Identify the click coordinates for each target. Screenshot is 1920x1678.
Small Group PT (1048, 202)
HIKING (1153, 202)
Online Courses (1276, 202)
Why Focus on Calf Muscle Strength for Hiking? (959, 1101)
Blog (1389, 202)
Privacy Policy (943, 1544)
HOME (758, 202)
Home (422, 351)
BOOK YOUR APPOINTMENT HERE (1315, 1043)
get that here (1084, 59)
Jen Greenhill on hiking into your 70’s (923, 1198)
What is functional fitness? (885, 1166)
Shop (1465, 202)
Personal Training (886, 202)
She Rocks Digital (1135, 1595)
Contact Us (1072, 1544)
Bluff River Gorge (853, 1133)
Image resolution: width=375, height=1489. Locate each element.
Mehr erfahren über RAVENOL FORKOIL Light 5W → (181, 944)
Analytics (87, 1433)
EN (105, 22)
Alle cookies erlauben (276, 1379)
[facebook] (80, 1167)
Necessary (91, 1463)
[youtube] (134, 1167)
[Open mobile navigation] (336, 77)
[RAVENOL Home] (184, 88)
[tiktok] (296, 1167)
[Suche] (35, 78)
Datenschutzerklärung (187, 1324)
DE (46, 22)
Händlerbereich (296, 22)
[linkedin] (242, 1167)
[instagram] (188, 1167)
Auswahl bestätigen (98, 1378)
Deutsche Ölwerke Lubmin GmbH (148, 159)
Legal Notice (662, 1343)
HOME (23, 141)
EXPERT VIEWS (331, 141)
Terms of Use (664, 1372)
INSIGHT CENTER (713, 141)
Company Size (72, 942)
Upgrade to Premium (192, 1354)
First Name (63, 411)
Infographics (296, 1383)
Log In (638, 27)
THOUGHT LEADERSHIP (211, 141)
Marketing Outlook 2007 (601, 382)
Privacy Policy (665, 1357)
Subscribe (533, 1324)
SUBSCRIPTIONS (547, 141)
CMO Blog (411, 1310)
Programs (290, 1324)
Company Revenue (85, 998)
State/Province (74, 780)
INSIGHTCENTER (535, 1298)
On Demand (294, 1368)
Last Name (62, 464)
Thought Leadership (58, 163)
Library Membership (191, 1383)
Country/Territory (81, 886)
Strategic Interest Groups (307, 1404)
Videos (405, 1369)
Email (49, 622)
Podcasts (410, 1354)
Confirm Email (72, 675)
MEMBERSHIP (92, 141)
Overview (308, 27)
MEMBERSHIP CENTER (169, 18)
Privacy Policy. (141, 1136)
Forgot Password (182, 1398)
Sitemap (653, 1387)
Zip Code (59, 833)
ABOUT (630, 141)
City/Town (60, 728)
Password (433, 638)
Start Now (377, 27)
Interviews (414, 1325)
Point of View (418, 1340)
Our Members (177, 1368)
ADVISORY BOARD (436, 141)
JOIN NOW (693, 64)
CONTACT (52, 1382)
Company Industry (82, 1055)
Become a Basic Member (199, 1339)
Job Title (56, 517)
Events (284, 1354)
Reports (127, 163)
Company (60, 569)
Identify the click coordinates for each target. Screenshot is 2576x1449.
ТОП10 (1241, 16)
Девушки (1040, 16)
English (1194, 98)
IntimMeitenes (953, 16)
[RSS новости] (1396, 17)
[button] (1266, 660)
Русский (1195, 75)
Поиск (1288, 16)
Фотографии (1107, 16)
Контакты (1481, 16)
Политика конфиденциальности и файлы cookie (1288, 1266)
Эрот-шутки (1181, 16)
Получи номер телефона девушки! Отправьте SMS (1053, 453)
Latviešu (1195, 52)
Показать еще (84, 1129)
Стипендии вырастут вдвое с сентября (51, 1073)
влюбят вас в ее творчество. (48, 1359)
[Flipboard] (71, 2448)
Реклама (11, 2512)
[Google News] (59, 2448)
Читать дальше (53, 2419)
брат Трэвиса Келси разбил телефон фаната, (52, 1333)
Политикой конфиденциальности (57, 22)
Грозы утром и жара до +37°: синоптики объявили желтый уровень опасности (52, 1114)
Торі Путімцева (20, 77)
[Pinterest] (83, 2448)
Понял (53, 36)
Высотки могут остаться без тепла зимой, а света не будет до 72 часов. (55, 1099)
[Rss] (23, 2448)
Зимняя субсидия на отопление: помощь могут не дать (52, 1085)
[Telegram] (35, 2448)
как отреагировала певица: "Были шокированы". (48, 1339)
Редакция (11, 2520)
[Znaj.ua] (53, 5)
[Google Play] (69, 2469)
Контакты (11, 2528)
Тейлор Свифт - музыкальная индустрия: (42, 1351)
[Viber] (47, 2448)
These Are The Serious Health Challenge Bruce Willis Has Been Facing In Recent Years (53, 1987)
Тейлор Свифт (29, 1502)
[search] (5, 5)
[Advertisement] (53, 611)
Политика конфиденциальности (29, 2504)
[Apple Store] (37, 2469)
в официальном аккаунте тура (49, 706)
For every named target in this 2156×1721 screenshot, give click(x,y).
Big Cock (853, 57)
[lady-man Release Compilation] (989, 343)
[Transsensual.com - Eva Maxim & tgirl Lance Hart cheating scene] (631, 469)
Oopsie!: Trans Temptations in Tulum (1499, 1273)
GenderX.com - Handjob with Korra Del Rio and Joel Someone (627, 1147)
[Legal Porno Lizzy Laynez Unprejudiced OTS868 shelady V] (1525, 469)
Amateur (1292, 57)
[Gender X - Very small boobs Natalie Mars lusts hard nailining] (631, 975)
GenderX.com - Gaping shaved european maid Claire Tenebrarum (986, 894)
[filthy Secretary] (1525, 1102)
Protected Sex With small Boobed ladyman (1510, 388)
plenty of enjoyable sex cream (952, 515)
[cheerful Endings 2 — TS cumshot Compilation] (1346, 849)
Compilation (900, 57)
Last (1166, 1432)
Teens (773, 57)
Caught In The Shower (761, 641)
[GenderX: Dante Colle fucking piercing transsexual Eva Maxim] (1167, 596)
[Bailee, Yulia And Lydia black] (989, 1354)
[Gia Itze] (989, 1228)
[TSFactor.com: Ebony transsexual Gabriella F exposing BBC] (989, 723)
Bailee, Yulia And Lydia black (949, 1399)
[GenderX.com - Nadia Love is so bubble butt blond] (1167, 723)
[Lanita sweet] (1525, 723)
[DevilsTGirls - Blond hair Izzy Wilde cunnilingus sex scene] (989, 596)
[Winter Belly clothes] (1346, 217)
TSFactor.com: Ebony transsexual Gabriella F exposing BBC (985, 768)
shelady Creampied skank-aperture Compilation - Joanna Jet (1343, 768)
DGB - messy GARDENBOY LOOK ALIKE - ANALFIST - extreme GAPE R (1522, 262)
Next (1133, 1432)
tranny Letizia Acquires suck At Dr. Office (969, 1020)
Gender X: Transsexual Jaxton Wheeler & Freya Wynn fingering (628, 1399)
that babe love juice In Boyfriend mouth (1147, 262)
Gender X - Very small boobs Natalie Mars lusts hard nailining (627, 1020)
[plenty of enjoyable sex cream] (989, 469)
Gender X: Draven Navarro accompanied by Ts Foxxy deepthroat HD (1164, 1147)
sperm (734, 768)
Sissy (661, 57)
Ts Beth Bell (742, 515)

== == ==

EXERCISE: The complete set of entries is to be restated word for word.

WORKED SOLUTION:
Identify the click coordinates for each target. Screenshot is 1920x1678.
Small Group PT (1048, 202)
HIKING (1153, 202)
Online Courses (1276, 202)
Why Focus on Calf Muscle Strength for Hiking? (959, 1101)
Blog (1389, 202)
Privacy Policy (943, 1544)
HOME (758, 202)
Home (422, 351)
BOOK YOUR APPOINTMENT HERE (1315, 1043)
get that here (1084, 59)
Jen Greenhill on hiking into your 70’s (923, 1198)
What is functional fitness? (885, 1166)
Shop (1465, 202)
Personal Training (886, 202)
She Rocks Digital (1135, 1595)
Contact Us (1072, 1544)
Bluff River Gorge (853, 1133)
Image resolution: width=375, height=1489. Locate each element.
Mehr erfahren über RAVENOL FORKOIL Light 5W → (181, 944)
Analytics (87, 1433)
EN (105, 22)
Alle cookies erlauben (276, 1379)
[facebook] (80, 1167)
Necessary (91, 1463)
[youtube] (134, 1167)
[Open mobile navigation] (336, 77)
[RAVENOL Home] (184, 88)
[tiktok] (296, 1167)
[Suche] (35, 78)
Datenschutzerklärung (187, 1324)
DE (46, 22)
Händlerbereich (296, 22)
[linkedin] (242, 1167)
[instagram] (188, 1167)
Auswahl bestätigen (98, 1378)
Deutsche Ölwerke Lubmin GmbH (148, 159)
Legal Notice (662, 1343)
HOME (23, 141)
EXPERT VIEWS (331, 141)
Terms of Use (664, 1372)
INSIGHT CENTER (713, 141)
Company Size (72, 942)
Upgrade to Premium (192, 1354)
First Name (63, 411)
Infographics (296, 1383)
Log In (638, 27)
THOUGHT LEADERSHIP (211, 141)
Marketing Outlook 2007 (601, 382)
Privacy Policy (665, 1357)
Subscribe (533, 1324)
SUBSCRIPTIONS (547, 141)
CMO Blog (411, 1310)
Programs (290, 1324)
Company Revenue (85, 998)
State/Province (74, 780)
INSIGHTCENTER (535, 1298)
On Demand (294, 1368)
Last Name (62, 464)
Thought Leadership (58, 163)
Library Membership (191, 1383)
Country/Territory (81, 886)
Strategic Interest Groups (307, 1404)
Videos (405, 1369)
Email (49, 622)
Podcasts (410, 1354)
Confirm Email (72, 675)
MEMBERSHIP (92, 141)
Overview (308, 27)
MEMBERSHIP CENTER (169, 18)
Privacy Policy. (141, 1136)
Forgot Password (182, 1398)
Sitemap (653, 1387)
Zip Code (59, 833)
ABOUT (630, 141)
City/Town (60, 728)
Password (433, 638)
Start Now (377, 27)
Interviews (414, 1325)
Point of View (418, 1340)
Our Members (177, 1368)
ADVISORY BOARD (436, 141)
JOIN NOW (693, 64)
CONTACT (52, 1382)
Company Industry (82, 1055)
Become a Basic Member (199, 1339)
Job Title (56, 517)
Events (284, 1354)
Reports (127, 163)
Company (60, 569)
Identify the click coordinates for each target. Screenshot is 2576x1449.
ТОП10 (1241, 16)
Девушки (1040, 16)
English (1194, 98)
IntimMeitenes (953, 16)
[RSS новости] (1396, 17)
[button] (1266, 660)
Русский (1195, 75)
Поиск (1288, 16)
Фотографии (1107, 16)
Контакты (1481, 16)
Политика конфиденциальности и файлы cookie (1288, 1266)
Эрот-шутки (1181, 16)
Получи номер телефона девушки! Отправьте SMS (1053, 453)
Latviešu (1195, 52)
Показать еще (84, 1129)
Стипендии вырастут вдвое с сентября (51, 1073)
влюбят вас в ее творчество. (48, 1359)
[Flipboard] (71, 2448)
Реклама (11, 2512)
[Google News] (59, 2448)
Читать дальше (53, 2419)
брат Трэвиса Келси разбил телефон фаната, (52, 1333)
Политикой конфиденциальности (57, 22)
Грозы утром и жара до +37°: синоптики объявили желтый уровень опасности (52, 1114)
Торі Путімцева (20, 77)
[Pinterest] (83, 2448)
Понял (53, 36)
Высотки могут остаться без тепла зимой, а света не будет до 72 часов. (55, 1099)
[Rss] (23, 2448)
Зимняя субсидия на отопление: помощь могут не дать (52, 1085)
[Telegram] (35, 2448)
как отреагировала певица: "Были шокированы". (48, 1339)
Редакция (11, 2520)
[Znaj.ua] (53, 5)
[Google Play] (69, 2469)
Контакты (11, 2528)
Тейлор Свифт - музыкальная индустрия: (42, 1351)
[Viber] (47, 2448)
These Are The Serious Health Challenge Bruce Willis Has Been Facing In Recent Years (53, 1987)
Тейлор Свифт (29, 1502)
[search] (5, 5)
[Advertisement] (53, 611)
Политика конфиденциальности (29, 2504)
[Apple Store] (37, 2469)
в официальном аккаунте тура (49, 706)
For every named target in this 2156×1721 screenshot, give click(x,y).
Big Cock (853, 57)
[lady-man Release Compilation] (989, 343)
[Transsensual.com - Eva Maxim & tgirl Lance Hart cheating scene] (631, 469)
Oopsie!: Trans Temptations in Tulum (1499, 1273)
GenderX.com - Handjob with Korra Del Rio and Joel Someone (627, 1147)
[Legal Porno Lizzy Laynez Unprejudiced OTS868 shelady V] (1525, 469)
Amateur (1292, 57)
[Gender X - Very small boobs Natalie Mars lusts hard nailining] (631, 975)
GenderX.com - Gaping shaved european maid Claire Tenebrarum (986, 894)
[filthy Secretary] (1525, 1102)
Protected Sex With small Boobed ladyman (1510, 388)
plenty of enjoyable sex cream (952, 515)
[cheerful Endings 2 — TS cumshot Compilation] (1346, 849)
Compilation (900, 57)
Last (1166, 1432)
Teens (773, 57)
Caught In The Shower (761, 641)
[GenderX: Dante Colle fucking piercing transsexual Eva Maxim] (1167, 596)
[Bailee, Yulia And Lydia black] (989, 1354)
[Gia Itze] (989, 1228)
[TSFactor.com: Ebony transsexual Gabriella F exposing BBC] (989, 723)
Bailee, Yulia And Lydia black (949, 1399)
[GenderX.com - Nadia Love is so bubble butt blond] (1167, 723)
[Lanita sweet] (1525, 723)
[DevilsTGirls - Blond hair Izzy Wilde cunnilingus sex scene] (989, 596)
[Winter Belly clothes] (1346, 217)
TSFactor.com: Ebony transsexual Gabriella F exposing BBC (985, 768)
shelady Creampied skank-aperture Compilation - Joanna Jet (1343, 768)
DGB - messy GARDENBOY LOOK ALIKE - ANALFIST - extreme GAPE R (1522, 262)
Next (1133, 1432)
tranny Letizia Acquires suck At Dr. Office (969, 1020)
Gender X: Transsexual Jaxton Wheeler & Freya Wynn fingering (628, 1399)
that babe love juice In Boyfriend mouth (1147, 262)
Gender X - Very small boobs Natalie Mars lusts hard nailining (627, 1020)
[plenty of enjoyable sex cream] (989, 469)
Gender X: Draven Navarro accompanied by Ts Foxxy deepthroat HD (1164, 1147)
sperm (734, 768)
Sissy (661, 57)
Ts Beth Bell (742, 515)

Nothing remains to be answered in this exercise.